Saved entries
------------------------

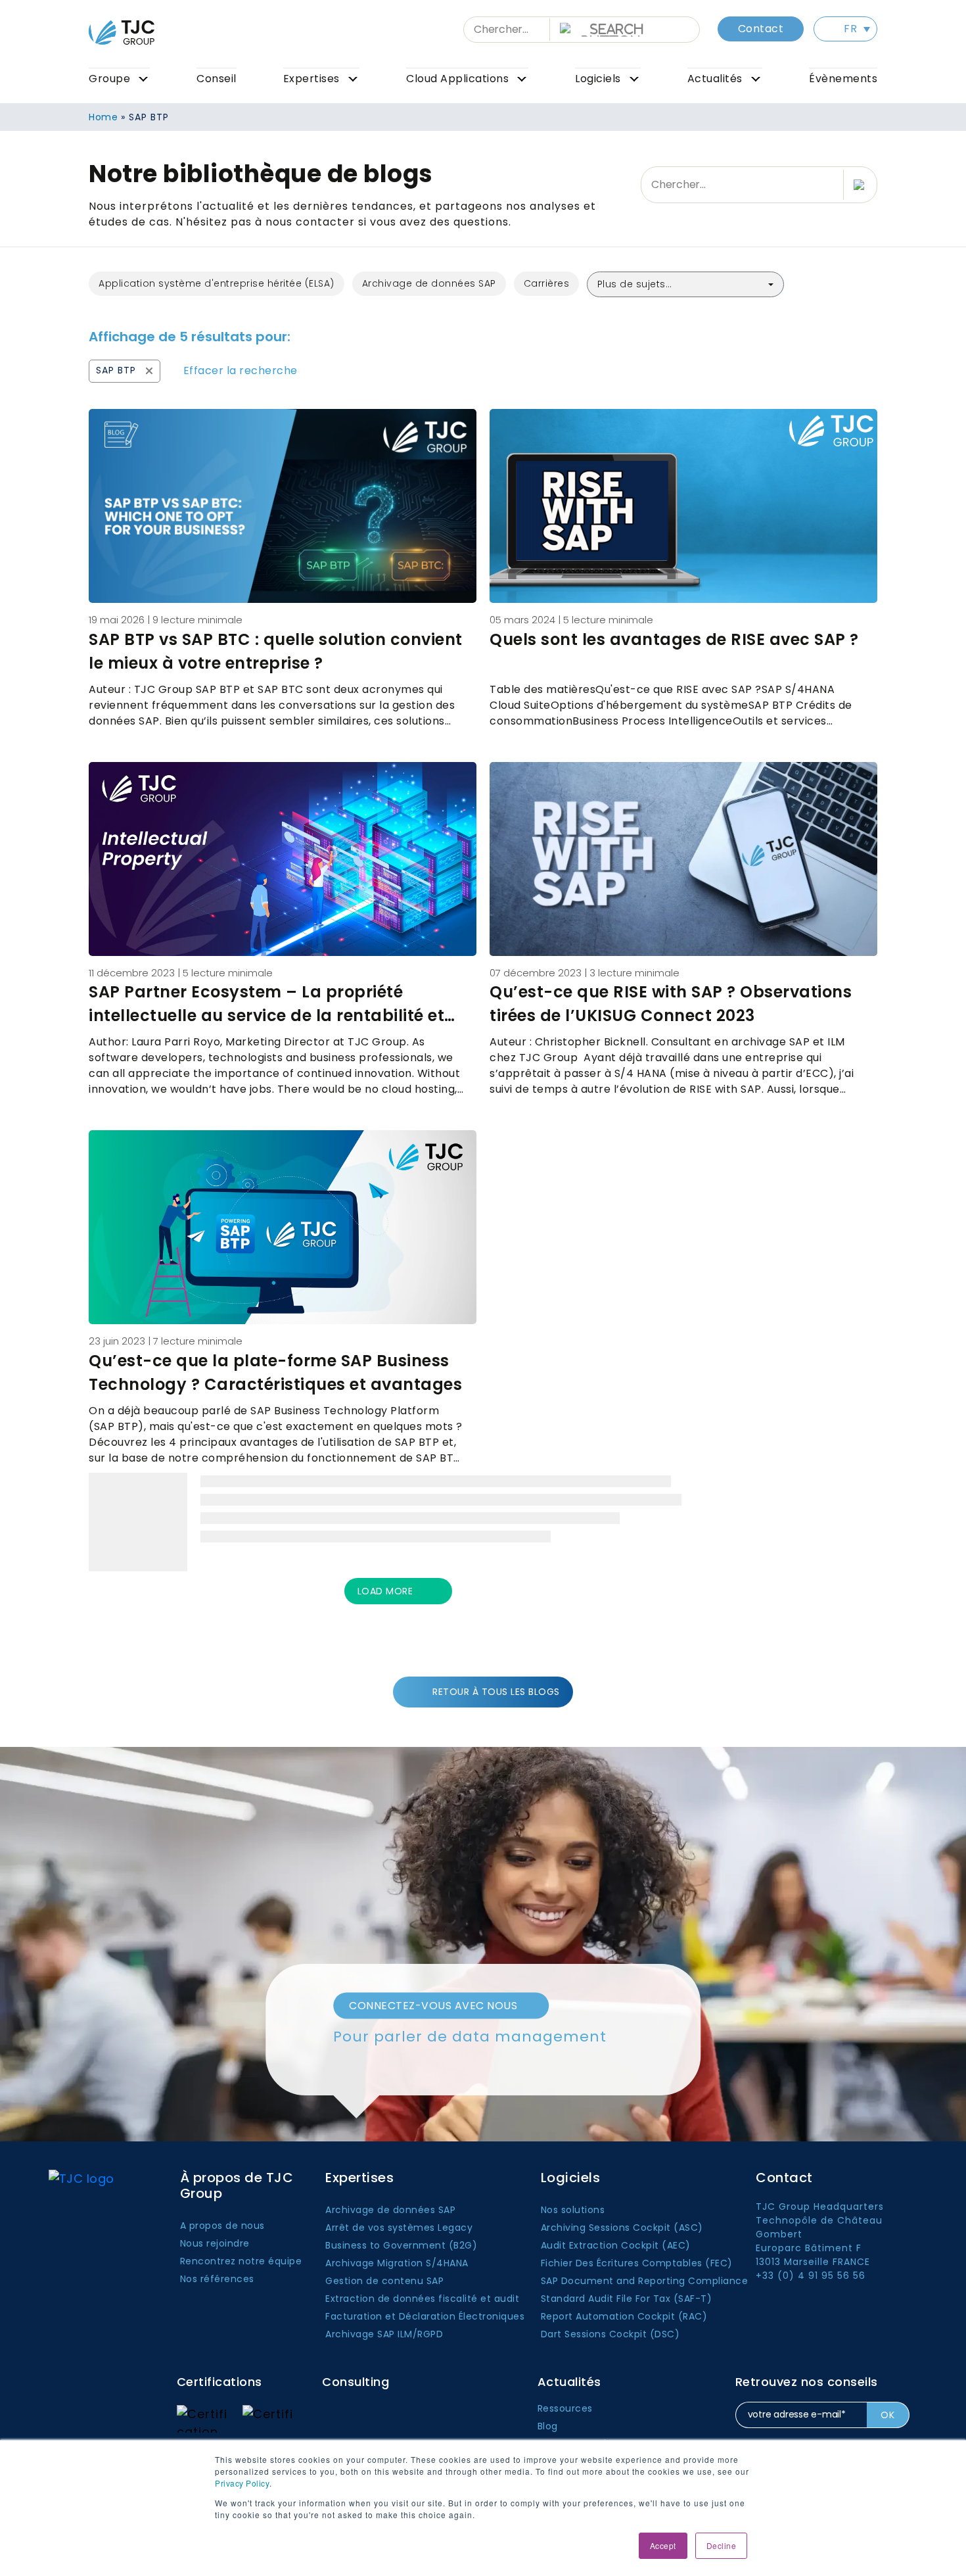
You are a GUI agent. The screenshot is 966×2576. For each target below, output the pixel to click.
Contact (761, 28)
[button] (845, 28)
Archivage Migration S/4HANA (397, 2263)
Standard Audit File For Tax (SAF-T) (626, 2298)
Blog (548, 2426)
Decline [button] (721, 2545)
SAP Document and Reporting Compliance (644, 2280)
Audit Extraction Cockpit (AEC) (616, 2245)
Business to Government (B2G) (401, 2245)
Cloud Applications (457, 78)
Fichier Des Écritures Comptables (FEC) (637, 2263)
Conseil (216, 78)
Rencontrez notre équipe (241, 2261)
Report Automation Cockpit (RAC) (624, 2316)
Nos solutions (573, 2209)
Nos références (217, 2278)
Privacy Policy (242, 2483)
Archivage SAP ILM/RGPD (384, 2334)
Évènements (843, 78)
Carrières (547, 283)
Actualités (715, 78)
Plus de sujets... (634, 284)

------------------------

**TASK DESCRIPTION**: After locating the line containing "Blog (548, 2426)", write out that line and all remaining lines of the records exactly, with nothing added.

**SOLUTION TO THE EXERCISE**:
Blog (548, 2426)
Decline [button] (721, 2545)
SAP Document and Reporting Compliance (644, 2280)
Audit Extraction Cockpit (AEC) (616, 2245)
Business to Government (B2G) (401, 2245)
Cloud Applications (457, 78)
Fichier Des Écritures Comptables (FEC) (637, 2263)
Conseil (216, 78)
Rencontrez notre équipe (241, 2261)
Report Automation Cockpit (RAC) (624, 2316)
Nos solutions (573, 2209)
Nos références (217, 2278)
Privacy Policy (242, 2483)
Archivage SAP ILM/RGPD (384, 2334)
Évènements (843, 78)
Carrières (547, 283)
Actualités (715, 78)
Plus de sujets... (634, 284)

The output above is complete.